Courage and Key Chains by Janet L. King

Have I not commanded you? Be strong and courageous. Do not be frightened, and do not be dismayed, for the Lord your God is with you wherever you go. Joshua 1:9

Some of you know this story, and many of you do not. I’ll tell a very abbreviated version of it now. When I retired from state service in Oxford in June, 2014, I got on a plane some five days later with two checked bags and two carry-ons and flew 4,257 miles away to become a special education teacher for the 2014-15 school year in Lihue on the island of Kaua’i, Hawai’i. As I sat in my hotel room in Oxford the night before I flew out, this is what my keychain looked like:

key-chain

You see, I had turned in my office keys the week before I left, my house keys to the new occupants two days before I left, and I had sold my Jeep Cherokee just that morning. Many of my belongings and “stuff” had been given away or sold for many months prior; the remainder sat in a storage unit for which my adult children and my sister had the keys. As I sat in that hotel room, completely divested of everything but four relatively small containers of things that were meant to clothe and comfort me in a faraway place, the enormity of my decision, my path, my new life, became abundantly clear.  For the first time in my adult life, I was untethered. I had an empty key chain. Nothing to lock up, nothing to unlock, nothing to guard, nothing to maintain.

The year I spent on my beloved Kaua’i will always be a highlight in the record book of my life.
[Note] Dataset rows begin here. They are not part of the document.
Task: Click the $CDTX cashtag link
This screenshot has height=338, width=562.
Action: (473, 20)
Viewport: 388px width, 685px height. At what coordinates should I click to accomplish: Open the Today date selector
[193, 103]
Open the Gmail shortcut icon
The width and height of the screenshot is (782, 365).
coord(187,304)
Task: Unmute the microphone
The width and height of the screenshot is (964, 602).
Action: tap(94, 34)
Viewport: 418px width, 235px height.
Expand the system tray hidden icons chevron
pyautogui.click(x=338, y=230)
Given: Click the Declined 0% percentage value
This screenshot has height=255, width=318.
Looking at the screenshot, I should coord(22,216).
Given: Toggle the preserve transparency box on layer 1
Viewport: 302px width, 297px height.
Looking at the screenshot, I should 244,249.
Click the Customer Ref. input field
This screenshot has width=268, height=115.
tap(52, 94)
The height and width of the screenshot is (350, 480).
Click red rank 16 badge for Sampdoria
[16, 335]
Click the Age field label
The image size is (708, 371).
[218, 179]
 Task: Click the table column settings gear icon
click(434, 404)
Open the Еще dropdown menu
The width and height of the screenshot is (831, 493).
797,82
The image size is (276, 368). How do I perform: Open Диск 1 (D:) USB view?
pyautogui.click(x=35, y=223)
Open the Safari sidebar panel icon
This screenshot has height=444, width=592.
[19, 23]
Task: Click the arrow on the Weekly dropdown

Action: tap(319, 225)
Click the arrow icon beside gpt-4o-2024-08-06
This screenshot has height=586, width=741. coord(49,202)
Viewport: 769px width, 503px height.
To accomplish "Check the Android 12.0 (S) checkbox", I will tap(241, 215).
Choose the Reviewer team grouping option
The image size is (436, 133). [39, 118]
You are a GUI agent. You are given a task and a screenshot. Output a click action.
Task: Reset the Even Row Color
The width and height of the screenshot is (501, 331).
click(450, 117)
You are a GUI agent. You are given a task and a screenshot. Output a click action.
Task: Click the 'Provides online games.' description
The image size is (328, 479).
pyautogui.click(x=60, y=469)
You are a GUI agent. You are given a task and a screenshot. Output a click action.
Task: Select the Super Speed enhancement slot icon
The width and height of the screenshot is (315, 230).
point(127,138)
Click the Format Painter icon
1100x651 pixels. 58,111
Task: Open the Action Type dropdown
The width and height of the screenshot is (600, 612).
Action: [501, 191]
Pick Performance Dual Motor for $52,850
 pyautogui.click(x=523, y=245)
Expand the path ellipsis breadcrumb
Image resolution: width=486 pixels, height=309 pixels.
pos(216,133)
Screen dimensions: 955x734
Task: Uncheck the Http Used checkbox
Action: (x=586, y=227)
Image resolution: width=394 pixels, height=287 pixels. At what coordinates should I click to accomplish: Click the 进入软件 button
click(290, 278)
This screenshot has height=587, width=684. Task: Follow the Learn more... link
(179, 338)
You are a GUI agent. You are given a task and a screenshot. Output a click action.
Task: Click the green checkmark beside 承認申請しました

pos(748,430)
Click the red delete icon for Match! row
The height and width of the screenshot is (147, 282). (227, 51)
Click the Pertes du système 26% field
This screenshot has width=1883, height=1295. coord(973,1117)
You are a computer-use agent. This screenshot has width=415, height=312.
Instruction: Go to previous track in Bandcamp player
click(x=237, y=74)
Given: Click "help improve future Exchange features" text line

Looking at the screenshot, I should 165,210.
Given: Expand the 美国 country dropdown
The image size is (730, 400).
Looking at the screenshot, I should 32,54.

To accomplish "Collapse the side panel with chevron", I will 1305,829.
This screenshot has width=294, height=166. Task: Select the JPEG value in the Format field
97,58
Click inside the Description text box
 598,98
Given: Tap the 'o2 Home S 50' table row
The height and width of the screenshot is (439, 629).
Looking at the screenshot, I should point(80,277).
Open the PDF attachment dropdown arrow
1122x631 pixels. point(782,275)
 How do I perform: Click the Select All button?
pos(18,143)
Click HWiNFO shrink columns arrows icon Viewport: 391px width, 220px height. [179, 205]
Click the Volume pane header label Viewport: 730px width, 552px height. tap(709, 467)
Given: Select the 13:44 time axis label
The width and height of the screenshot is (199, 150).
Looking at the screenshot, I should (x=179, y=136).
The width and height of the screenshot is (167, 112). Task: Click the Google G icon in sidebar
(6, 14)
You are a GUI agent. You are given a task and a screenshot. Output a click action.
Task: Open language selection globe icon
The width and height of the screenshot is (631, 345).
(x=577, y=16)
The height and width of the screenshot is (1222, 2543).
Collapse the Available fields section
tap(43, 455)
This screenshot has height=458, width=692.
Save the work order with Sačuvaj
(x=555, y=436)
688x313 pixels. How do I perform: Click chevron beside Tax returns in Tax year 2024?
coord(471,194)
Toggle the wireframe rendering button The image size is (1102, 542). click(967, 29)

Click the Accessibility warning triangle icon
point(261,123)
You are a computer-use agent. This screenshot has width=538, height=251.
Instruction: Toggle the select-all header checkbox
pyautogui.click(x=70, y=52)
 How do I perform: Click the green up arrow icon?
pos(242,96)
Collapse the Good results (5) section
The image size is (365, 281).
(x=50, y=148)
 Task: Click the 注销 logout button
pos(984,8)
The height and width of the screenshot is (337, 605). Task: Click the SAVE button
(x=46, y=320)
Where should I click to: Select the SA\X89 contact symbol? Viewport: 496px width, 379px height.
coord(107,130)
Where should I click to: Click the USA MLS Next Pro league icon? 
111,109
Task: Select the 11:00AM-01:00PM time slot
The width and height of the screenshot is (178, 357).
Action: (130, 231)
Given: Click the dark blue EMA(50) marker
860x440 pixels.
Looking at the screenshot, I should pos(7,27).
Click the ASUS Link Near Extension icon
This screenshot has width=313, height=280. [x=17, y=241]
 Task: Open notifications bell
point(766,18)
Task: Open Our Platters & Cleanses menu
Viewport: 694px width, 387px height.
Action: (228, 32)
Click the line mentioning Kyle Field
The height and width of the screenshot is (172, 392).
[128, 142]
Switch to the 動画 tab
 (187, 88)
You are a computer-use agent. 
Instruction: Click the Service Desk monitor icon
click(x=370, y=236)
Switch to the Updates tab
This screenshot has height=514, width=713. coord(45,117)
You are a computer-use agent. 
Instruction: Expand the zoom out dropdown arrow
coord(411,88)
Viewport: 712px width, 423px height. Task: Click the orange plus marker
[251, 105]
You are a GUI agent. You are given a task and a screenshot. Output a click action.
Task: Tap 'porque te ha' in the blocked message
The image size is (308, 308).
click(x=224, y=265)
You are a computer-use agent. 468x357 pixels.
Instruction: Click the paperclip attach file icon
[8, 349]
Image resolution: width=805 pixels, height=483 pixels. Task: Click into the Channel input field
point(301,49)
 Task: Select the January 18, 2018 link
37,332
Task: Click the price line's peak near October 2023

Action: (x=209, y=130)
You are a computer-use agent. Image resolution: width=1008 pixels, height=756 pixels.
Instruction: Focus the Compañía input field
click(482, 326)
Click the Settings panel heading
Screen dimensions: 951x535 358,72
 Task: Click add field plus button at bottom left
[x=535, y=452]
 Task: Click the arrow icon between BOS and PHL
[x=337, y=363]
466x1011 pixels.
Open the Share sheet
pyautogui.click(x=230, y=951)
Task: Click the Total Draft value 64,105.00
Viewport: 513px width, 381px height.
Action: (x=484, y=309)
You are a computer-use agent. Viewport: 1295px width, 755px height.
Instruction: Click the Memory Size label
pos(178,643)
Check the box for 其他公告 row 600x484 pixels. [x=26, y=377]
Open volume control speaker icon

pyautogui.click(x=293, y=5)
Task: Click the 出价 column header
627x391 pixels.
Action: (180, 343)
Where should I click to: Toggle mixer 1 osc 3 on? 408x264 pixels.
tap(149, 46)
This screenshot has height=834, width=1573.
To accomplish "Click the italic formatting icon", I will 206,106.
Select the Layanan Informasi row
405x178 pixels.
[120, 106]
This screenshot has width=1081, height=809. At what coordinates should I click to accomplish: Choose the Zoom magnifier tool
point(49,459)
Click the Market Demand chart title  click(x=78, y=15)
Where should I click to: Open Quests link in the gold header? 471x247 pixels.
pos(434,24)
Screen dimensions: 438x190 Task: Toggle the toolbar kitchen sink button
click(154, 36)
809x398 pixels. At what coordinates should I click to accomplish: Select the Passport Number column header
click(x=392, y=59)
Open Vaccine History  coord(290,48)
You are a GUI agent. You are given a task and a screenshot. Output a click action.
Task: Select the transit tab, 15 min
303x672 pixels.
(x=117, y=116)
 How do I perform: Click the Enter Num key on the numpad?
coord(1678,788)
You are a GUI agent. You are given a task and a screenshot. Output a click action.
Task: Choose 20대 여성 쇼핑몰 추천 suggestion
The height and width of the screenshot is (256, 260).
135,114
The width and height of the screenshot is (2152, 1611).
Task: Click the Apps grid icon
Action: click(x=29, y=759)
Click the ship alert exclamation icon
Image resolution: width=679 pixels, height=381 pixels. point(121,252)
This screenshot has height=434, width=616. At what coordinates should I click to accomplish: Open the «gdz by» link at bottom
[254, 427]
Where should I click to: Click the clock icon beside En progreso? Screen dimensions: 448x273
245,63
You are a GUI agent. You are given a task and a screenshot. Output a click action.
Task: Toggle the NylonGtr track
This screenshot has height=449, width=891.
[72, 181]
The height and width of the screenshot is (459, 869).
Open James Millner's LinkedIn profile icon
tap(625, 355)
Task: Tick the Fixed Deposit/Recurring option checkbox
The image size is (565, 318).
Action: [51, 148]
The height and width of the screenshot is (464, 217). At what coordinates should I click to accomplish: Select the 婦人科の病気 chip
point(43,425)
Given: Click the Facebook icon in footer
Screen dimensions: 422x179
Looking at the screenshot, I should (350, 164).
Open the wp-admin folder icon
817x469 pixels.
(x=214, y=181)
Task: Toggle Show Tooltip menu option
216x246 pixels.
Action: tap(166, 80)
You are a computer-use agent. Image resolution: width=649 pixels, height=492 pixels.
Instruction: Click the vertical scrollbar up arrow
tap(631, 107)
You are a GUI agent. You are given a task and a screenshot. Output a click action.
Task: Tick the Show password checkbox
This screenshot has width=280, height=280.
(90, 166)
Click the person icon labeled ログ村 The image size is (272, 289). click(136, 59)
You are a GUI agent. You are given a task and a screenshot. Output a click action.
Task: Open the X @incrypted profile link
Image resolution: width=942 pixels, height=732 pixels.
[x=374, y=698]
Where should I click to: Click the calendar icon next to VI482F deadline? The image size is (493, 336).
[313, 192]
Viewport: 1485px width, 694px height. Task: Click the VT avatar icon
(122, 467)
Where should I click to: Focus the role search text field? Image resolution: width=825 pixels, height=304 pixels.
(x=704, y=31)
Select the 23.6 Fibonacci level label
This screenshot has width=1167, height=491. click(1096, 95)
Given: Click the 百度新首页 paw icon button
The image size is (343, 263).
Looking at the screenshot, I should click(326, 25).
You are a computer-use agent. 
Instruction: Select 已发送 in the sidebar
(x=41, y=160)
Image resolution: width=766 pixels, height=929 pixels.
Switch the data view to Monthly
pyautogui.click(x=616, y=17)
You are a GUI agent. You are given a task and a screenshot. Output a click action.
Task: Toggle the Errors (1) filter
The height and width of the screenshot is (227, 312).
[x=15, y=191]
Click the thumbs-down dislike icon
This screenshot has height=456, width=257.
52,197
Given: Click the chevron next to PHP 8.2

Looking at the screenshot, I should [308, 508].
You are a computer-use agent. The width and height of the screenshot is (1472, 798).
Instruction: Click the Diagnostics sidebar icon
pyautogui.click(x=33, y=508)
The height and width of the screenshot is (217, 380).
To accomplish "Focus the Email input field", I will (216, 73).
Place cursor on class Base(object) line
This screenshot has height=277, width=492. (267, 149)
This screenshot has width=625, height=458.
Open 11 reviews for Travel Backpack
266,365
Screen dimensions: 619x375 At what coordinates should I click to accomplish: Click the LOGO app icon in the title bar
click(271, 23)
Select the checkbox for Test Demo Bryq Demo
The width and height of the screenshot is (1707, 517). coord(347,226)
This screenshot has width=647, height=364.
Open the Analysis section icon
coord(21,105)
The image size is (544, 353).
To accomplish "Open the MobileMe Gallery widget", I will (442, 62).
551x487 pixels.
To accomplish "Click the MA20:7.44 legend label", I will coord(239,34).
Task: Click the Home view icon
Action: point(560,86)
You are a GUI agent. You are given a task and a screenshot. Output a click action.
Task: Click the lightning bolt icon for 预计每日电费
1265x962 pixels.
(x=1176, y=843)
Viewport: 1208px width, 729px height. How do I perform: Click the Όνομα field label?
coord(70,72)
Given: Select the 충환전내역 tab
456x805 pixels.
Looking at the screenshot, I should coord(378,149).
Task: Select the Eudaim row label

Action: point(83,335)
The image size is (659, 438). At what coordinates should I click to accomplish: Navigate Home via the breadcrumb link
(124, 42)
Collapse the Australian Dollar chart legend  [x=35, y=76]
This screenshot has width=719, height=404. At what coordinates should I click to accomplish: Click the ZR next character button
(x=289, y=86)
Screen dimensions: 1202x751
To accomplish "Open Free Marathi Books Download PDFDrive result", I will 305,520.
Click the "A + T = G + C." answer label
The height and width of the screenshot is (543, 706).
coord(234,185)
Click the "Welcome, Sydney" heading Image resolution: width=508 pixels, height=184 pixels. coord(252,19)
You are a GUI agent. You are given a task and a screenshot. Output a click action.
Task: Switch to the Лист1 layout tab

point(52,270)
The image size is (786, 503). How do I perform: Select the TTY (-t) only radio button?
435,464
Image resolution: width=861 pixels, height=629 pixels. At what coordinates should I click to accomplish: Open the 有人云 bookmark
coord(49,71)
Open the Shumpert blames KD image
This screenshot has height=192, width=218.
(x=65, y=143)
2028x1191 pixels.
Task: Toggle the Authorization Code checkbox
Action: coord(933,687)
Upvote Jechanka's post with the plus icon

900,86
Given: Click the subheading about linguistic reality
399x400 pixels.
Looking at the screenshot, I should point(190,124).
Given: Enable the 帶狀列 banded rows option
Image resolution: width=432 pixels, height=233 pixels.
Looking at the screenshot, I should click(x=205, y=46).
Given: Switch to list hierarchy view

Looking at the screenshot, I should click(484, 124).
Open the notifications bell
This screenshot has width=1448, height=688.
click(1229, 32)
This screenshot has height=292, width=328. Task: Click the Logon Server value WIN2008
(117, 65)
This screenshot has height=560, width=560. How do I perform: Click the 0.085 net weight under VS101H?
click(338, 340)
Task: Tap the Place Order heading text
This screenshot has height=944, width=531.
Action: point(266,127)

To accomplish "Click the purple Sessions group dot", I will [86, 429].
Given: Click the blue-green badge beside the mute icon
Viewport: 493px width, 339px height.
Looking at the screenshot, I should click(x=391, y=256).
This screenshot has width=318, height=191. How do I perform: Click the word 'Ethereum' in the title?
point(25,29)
I’ve often said that it was a doozy. It’s where I learned, with God’s help, what I was made of. It’s where I found the courage to live as my truly authentic self and to walk by faith. Yes, I acquired keys: to my condo, my mailbox, my truck, my classroom. I got to experience, among many wondrous things, true Aloha, deep and lasting friendships, and a profound love for diversity, humanity, and nature that will live in me all of my days.

I’ve never forgotten that feeling of being untethered. I’ve never forgotten that feeling of not knowing what’s next. Thank you, God, for all the blessings of this life. Thank you for the twists and turns, for the knowledge that You are with me wherever I go. And now, I am experiencing that next chapter here at Chapel. What a blessing! Thanks be to God!